◆ WHAT THE EXERCISE ASKS: Could you put the rows below into a numbered list, leaving out any blank lines?

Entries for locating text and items
──────────
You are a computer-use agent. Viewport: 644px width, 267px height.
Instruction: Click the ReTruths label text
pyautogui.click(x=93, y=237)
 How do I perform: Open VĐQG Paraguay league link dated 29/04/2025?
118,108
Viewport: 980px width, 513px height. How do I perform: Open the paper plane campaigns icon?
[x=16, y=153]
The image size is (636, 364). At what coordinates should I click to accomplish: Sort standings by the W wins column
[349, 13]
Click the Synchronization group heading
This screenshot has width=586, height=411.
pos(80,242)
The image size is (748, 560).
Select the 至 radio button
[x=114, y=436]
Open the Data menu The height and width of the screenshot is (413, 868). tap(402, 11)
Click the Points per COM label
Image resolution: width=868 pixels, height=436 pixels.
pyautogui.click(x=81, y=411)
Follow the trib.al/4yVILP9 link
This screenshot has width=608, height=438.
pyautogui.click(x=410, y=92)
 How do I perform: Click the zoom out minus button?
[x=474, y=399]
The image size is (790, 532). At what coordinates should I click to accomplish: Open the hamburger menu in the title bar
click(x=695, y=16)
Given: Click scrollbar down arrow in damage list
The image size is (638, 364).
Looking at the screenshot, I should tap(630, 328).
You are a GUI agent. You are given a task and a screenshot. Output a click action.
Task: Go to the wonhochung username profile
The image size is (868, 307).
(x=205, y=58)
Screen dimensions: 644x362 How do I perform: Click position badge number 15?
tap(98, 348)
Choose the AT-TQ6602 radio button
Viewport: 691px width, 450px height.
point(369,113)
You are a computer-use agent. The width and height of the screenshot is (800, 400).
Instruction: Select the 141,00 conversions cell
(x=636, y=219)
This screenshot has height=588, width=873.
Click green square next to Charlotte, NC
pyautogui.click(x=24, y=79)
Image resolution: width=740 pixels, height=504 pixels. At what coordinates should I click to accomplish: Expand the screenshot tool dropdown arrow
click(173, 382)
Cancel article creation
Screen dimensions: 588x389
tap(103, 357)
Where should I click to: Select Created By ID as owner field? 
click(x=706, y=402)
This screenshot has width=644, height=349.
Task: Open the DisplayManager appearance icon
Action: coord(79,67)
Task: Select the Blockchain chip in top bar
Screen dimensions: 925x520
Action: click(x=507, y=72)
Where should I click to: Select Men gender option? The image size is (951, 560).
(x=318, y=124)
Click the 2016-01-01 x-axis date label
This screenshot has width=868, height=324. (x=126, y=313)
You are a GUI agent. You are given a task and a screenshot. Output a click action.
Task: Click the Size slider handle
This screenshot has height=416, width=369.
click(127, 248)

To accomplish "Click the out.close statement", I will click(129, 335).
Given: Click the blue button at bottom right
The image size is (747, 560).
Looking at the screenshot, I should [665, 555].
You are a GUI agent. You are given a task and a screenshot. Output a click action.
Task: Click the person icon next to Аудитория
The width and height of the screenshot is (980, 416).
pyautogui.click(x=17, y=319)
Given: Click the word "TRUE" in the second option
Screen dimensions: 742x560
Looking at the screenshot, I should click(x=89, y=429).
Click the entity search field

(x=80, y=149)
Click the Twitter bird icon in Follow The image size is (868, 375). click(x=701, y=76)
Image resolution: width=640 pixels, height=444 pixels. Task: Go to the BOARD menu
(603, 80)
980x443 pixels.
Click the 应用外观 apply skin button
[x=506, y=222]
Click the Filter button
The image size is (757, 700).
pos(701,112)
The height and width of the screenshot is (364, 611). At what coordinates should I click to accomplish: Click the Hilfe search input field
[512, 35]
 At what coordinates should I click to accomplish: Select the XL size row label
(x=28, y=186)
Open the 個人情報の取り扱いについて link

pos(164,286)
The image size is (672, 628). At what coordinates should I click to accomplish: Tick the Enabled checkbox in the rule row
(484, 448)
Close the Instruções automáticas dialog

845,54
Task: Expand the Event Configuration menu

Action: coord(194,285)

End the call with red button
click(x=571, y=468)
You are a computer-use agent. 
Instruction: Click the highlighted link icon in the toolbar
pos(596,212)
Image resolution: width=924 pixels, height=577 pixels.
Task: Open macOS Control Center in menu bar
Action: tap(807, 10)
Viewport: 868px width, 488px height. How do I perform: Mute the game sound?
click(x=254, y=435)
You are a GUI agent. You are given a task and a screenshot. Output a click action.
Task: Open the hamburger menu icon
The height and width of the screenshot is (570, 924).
──────────
◆ OUTPUT:
1. You are a computer-use agent. Viewport: 644px width, 267px height.
2. Instruction: Click the ReTruths label text
3. pyautogui.click(x=93, y=237)
4.  How do I perform: Open VĐQG Paraguay league link dated 29/04/2025?
5. 118,108
6. Viewport: 980px width, 513px height. How do I perform: Open the paper plane campaigns icon?
7. [x=16, y=153]
8. The image size is (636, 364). At what coordinates should I click to accomplish: Sort standings by the W wins column
9. [349, 13]
10. Click the Synchronization group heading
11. This screenshot has width=586, height=411.
12. pos(80,242)
13. The image size is (748, 560).
14. Select the 至 radio button
15. [x=114, y=436]
16. Open the Data menu The height and width of the screenshot is (413, 868). tap(402, 11)
17. Click the Points per COM label
18. Image resolution: width=868 pixels, height=436 pixels.
19. pyautogui.click(x=81, y=411)
20. Follow the trib.al/4yVILP9 link
21. This screenshot has width=608, height=438.
22. pyautogui.click(x=410, y=92)
23.  How do I perform: Click the zoom out minus button?
24. [x=474, y=399]
25. The image size is (790, 532). At what coordinates should I click to accomplish: Open the hamburger menu in the title bar
26. click(x=695, y=16)
27. Given: Click scrollbar down arrow in damage list
28. The image size is (638, 364).
29. Looking at the screenshot, I should tap(630, 328).
30. You are a GUI agent. You are given a task and a screenshot. Output a click action.
31. Task: Go to the wonhochung username profile
32. The image size is (868, 307).
33. (x=205, y=58)
34. Screen dimensions: 644x362 How do I perform: Click position badge number 15?
35. tap(98, 348)
36. Choose the AT-TQ6602 radio button
37. Viewport: 691px width, 450px height.
38. point(369,113)
39. You are a computer-use agent. The width and height of the screenshot is (800, 400).
40. Instruction: Select the 141,00 conversions cell
41. (x=636, y=219)
42. This screenshot has height=588, width=873.
43. Click green square next to Charlotte, NC
44. pyautogui.click(x=24, y=79)
45. Image resolution: width=740 pixels, height=504 pixels. At what coordinates should I click to accomplish: Expand the screenshot tool dropdown arrow
46. click(173, 382)
47. Cancel article creation
48. Screen dimensions: 588x389
49. tap(103, 357)
50. Where should I click to: Select Created By ID as owner field? 
51. click(x=706, y=402)
52. This screenshot has width=644, height=349.
53. Task: Open the DisplayManager appearance icon
54. Action: coord(79,67)
55. Task: Select the Blockchain chip in top bar
56. Screen dimensions: 925x520
57. Action: click(x=507, y=72)
58. Where should I click to: Select Men gender option? The image size is (951, 560).
59. (x=318, y=124)
60. Click the 2016-01-01 x-axis date label
61. This screenshot has width=868, height=324. (x=126, y=313)
62. You are a GUI agent. You are given a task and a screenshot. Output a click action.
63. Task: Click the Size slider handle
64. This screenshot has height=416, width=369.
65. click(127, 248)
66. To accomplish "Click the out.close statement", I will click(129, 335).
67. Given: Click the blue button at bottom right
68. The image size is (747, 560).
69. Looking at the screenshot, I should [665, 555].
70. You are a GUI agent. You are given a task and a screenshot. Output a click action.
71. Task: Click the person icon next to Аудитория
72. The width and height of the screenshot is (980, 416).
73. pyautogui.click(x=17, y=319)
74. Given: Click the word "TRUE" in the second option
75. Screen dimensions: 742x560
76. Looking at the screenshot, I should click(x=89, y=429).
77. Click the entity search field
78. (x=80, y=149)
79. Click the Twitter bird icon in Follow The image size is (868, 375). click(x=701, y=76)
80. Image resolution: width=640 pixels, height=444 pixels. Task: Go to the BOARD menu
81. (603, 80)
82. 980x443 pixels.
83. Click the 应用外观 apply skin button
84. [x=506, y=222]
85. Click the Filter button
86. The image size is (757, 700).
87. pos(701,112)
88. The height and width of the screenshot is (364, 611). At what coordinates should I click to accomplish: Click the Hilfe search input field
89. [512, 35]
90.  At what coordinates should I click to accomplish: Select the XL size row label
91. (x=28, y=186)
92. Open the 個人情報の取り扱いについて link
93. pos(164,286)
94. The image size is (672, 628). At what coordinates should I click to accomplish: Tick the Enabled checkbox in the rule row
95. (484, 448)
96. Close the Instruções automáticas dialog
97. 845,54
98. Task: Expand the Event Configuration menu
99. Action: coord(194,285)
100. End the call with red button
101. click(x=571, y=468)
102. You are a computer-use agent. 
103. Instruction: Click the highlighted link icon in the toolbar
104. pos(596,212)
105. Image resolution: width=924 pixels, height=577 pixels.
106. Task: Open macOS Control Center in menu bar
107. Action: tap(807, 10)
108. Viewport: 868px width, 488px height. How do I perform: Mute the game sound?
109. click(x=254, y=435)
110. You are a GUI agent. You are given a task and a screenshot. Output a click action.
111. Task: Open the hamburger menu icon
112. The height and width of the screenshot is (570, 924).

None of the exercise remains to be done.